Air in said pre-hole of a low-voltage output freely flows out via said second through hole 7 due to such arrangement of through hole 6,7 during said connecting rod inserts into said pre-hole of said low-voltage output, so said connecting rod is conveniently positioned. Air in said pre-hole of a busbar freely flows out from said first through hole 6 via said second through hole 7 due to such arrangement of through hole 6,7 during a busbar is assembled to said connecting rod that is already assembled to said first busbar, so a busbar is conveniently positioned

Embodiment 2

Said material of said first column portion 1 in embodiment 1 is replaced by a copper alloy, and said material of said second column portion 2 in embodiment 1 is replaced by an aluminum alloy. Since a hardness of alloy is relatively high, said second column portion 2 is kept in a low temperature (5°C) for a period of time (5 minutes), and said first column portion 1 is kept in a high temperature (80°C) for a period of time (5 minutes), an inner diameter of said first column portion 1 is slightly increased and an outer diameter of said second column portion 2 is slightly reduced due to thermal expansion and contraction so as to conveniently assemble said second column portion 2 into said first column portion 1, when a temperature of assembled connecting rod returns to a normal temperature, an interference fit is formed between said first 1 and second 2 column portion.
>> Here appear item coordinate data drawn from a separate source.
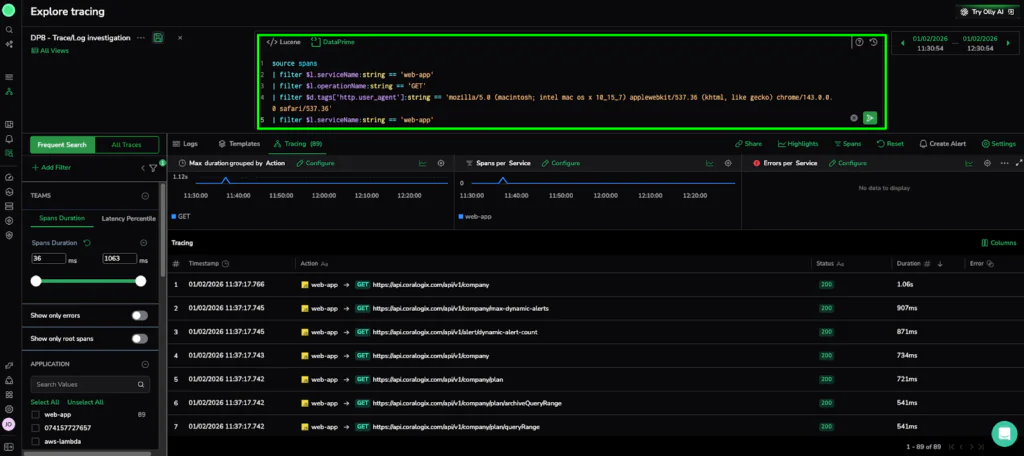Image resolution: width=1024 pixels, height=456 pixels.
Task: Collapse the TEAMS section
Action: point(145,196)
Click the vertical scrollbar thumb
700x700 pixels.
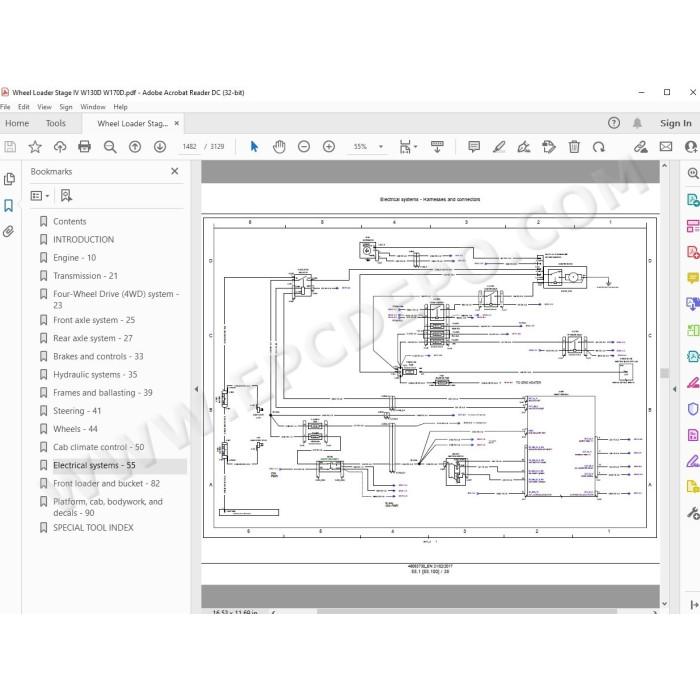(665, 373)
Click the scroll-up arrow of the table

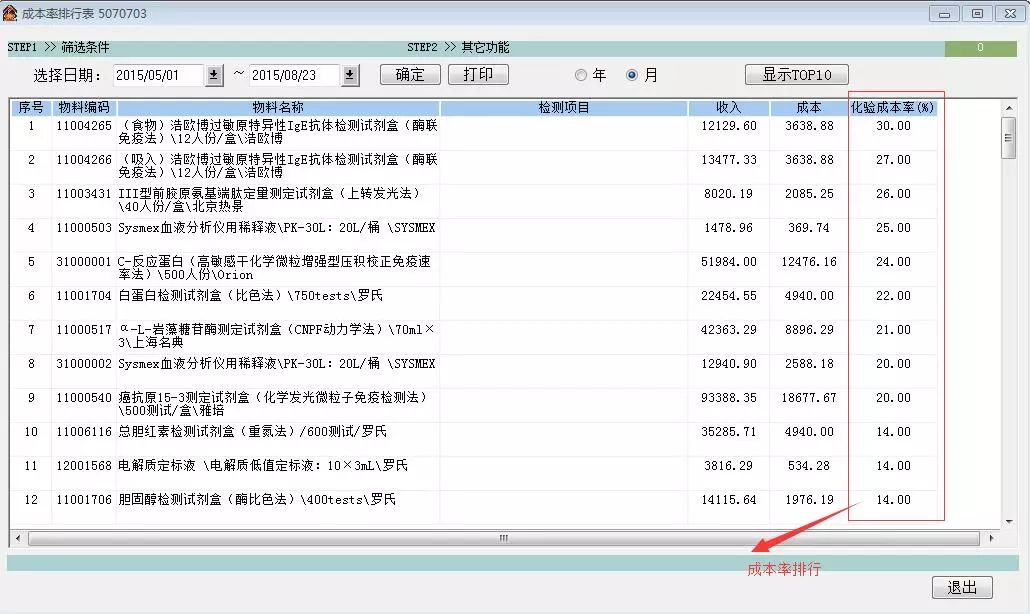click(x=1009, y=109)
There are several different kinds of diameters and lengths of said connecting rod so as to meet different kinds of busbars.

Claims (6)

Claims

1. An oil-filled transformer comprising a high-voltage winding, a low-voltage winding, a ferromagnetic core and an oil tank for housing an oil, said high-voltage winding, said low-voltage winding and said ferromagnetic core being located inside of said oil tank, said high-voltage winding and low-voltage winding being axially arranged and both being penetrated by said ferromagnetic core, said high-voltage winding comprising a high-voltage input, said low-voltage winding comprising a low-voltage output, said high-voltage input and low-voltage output being located outside of said oil tank; characterized in that said low-voltage output comprising a connecting rod, which partly inserts into said low-voltage output and has an interference fit with said low-voltage output, said connecting rod comprising a conductive first column portion (1) that has an interference fit with a busbar, said first column portion (1) axially arranging a conductive second column portion (2) which has an interference fit with said first column portion (1), said second column portion (2) being located inside of said first column portion (1), a thermal expansion coefficient of said second column portion (2) being greater than that of said first column portion (1).

2. An oil-filled transformer according to claim 1, characterized in that a resistivity of said second column portion (2) is greater than that of said first column portion (1).

3. An oil-filled transformer according to claim 2, characterized in that a material of said second column portion (2) is an aluminum or an aluminum alloy, and a material of said first column portion (1) is a copper or a copper alloy.

4. An oil-filled transformer according to claim 1, characterized in that a ratio of an outer diameter of said second column portion (2) to said first column portion (1) is between 0.5 and 0.8.

5. An oil-filled transformer according to claim 4, characterized in that said second column portion (2) has a solid structure, and said first column portion (1) has a hollow structure, said first column portion (1) being penetrated by said second column portion (2).

6. An oil-filled transformer according to claim 4, characterized in that said connecting rod axially arranges a second through hole (7) located inside of said connecting rod, a first through hole (6) being radially arranged to an outer cylindrical surface of said connecting rod, said first through hole (6) being communicated with said second through hole (7), said first through hole (6) being located at a middle portion of said connecting rod with respect to an axial direction.